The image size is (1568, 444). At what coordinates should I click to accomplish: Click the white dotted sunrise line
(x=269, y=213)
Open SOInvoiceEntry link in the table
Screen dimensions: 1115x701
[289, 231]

| TASK DIRECTIONS |
Could you write out all the data exactly as it is given?

| OUTPUT FOR THIS TASK |
The image size is (1568, 444). At what coordinates should I click to accomplish: Click the white dotted sunrise line
(x=269, y=213)
Open SOInvoiceEntry link in the table
Screen dimensions: 1115x701
[289, 231]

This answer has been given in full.